AMY GOODMAN: This is Democracy Now!, democracynow.org, The War and Peace Report. I’m Amy Goodman. The legendary peace activist Frances Crowe has just turned 100. She was born March 15th, 1919. Frances has been arrested countless times protesting war, nuclear weapons and nuclear power, as well as pipelines that are criss-crossing this country. I just went to see her just after her birthday in Northampton, Massachusetts, and asked her, could she tell me exactly how many times she had been arrested, and she replied, “Not enough.”

Well, back in 2005, I interviewed her onstage in Northampton, Massachusetts, where she continues to live today. She described how she became a peace activist August 6, 1945—the day the U.S. dropped the first nuclear bomb on the Japanese city of Hiroshima. At the time, her husband Tom was a physician in the Army Medical Corps.

FRANCES CROWE: I was a bride. My husband was in the Medical Corps in the Army. He had told me a few weeks before that he had heard rumors that we were developing this incredible weapon. And he was at sea when we dropped the bomb, but I was alone in our apartment in New Orleans. And when I heard it on the radio, I really unplugged the iron, left the placemat that I was ironing, and went out looking for a peace center in the streets of New Orleans.

AMY GOODMAN: And then what happened?

FRANCES CROWE: And then, you know, slowly, we kept moving in the direction of working for change. My husband, when he was discharged, he went to the University of Rochester, where he was studying radiology. And there, of course, the head of the Manhattan Project had been Leslie Groves from the University of Rochester. So that was a challenge. But eventually we ended up in Northampton, and it was fertile ground for organizing, I found, in the early '50s. There were a lot of people very concerned about the atmospheric testing of weapons. So, a friend and I set up a Women's International League for Peace and Freedom. My husband worked with the Physicians for Social Responsibility. And we’ve just continued.
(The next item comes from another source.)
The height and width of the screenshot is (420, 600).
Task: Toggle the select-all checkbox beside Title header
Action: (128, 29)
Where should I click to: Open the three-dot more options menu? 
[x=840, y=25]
AMY GOODMAN: Frances Crowe, how did you move from peace activism to media activism? What is the connection that you see?

FRANCES CROWE: After 28 years of trying very hard to organize on issues of peace and justice locally, I finally came to the realization that the only way we were going to bring about change in this country was to have independent community radio. And I had tried to get our local NPR station to carry Democracy Now!, and they had refused. And we worked on the University of Massachusetts station, and they also turned us down.
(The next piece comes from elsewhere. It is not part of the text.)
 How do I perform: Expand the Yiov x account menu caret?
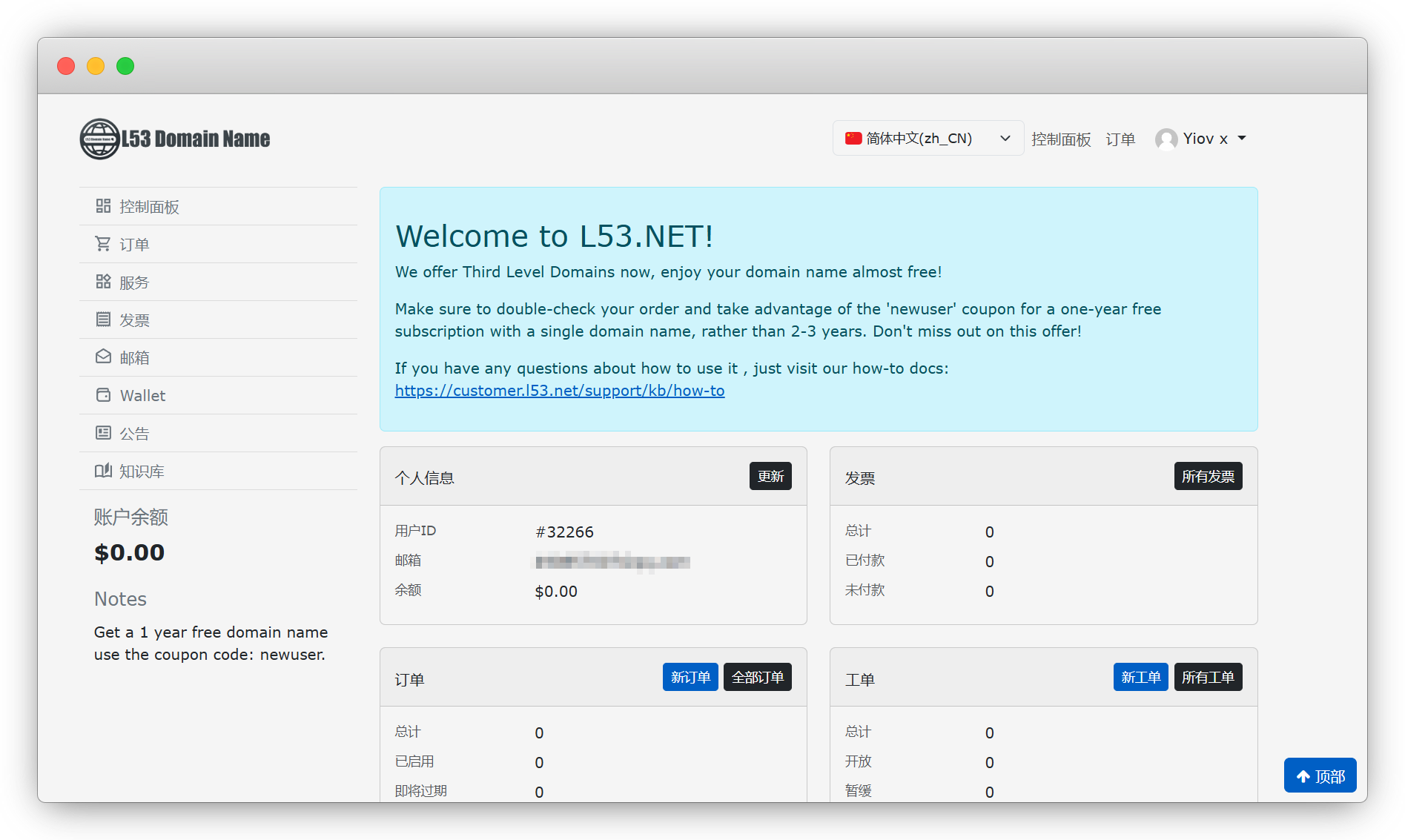coord(1242,139)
So, finally, when a friend, I heard, was broadcasting from the top of a mountain Democracy Now!, I got in touch with him and said—you know, the road was about to close, and we couldn’t do it in the wintertime, although he was on the air every afternoon from 4:30 to 5:30, so we tried to get several other venues in Northampton where there would be higher spots. So, finally, we said we’ll try my backyard. So I put a pole up, and we were on the air. And, you know, I’ve never broken a law that I felt better about. It gave me a large charge every day.

AMY GOODMAN: Peace activist Frances Crowe, speaking in 2005. The man she describes climbing Mount Holyoke each day to broadcast Democracy Now! with an antenna in his backpack was Ed Russell. He died last week and is being mourned by the whole peace community in the Pioneer Valley in Massachusetts. Democracy Now! has since gone on to be broadcast on WMUA, the University of Massachusetts college radio station, has been broadcasting there for years, and is now broadcasting on over 1,400 public television and radio stations around the world, on many NPR and PBS stations, on public access TV and college and community radio stations. Frances Crowe celebrated her 100th birthday on March 15th. I’m Amy Goodman. Thanks so much for joining us.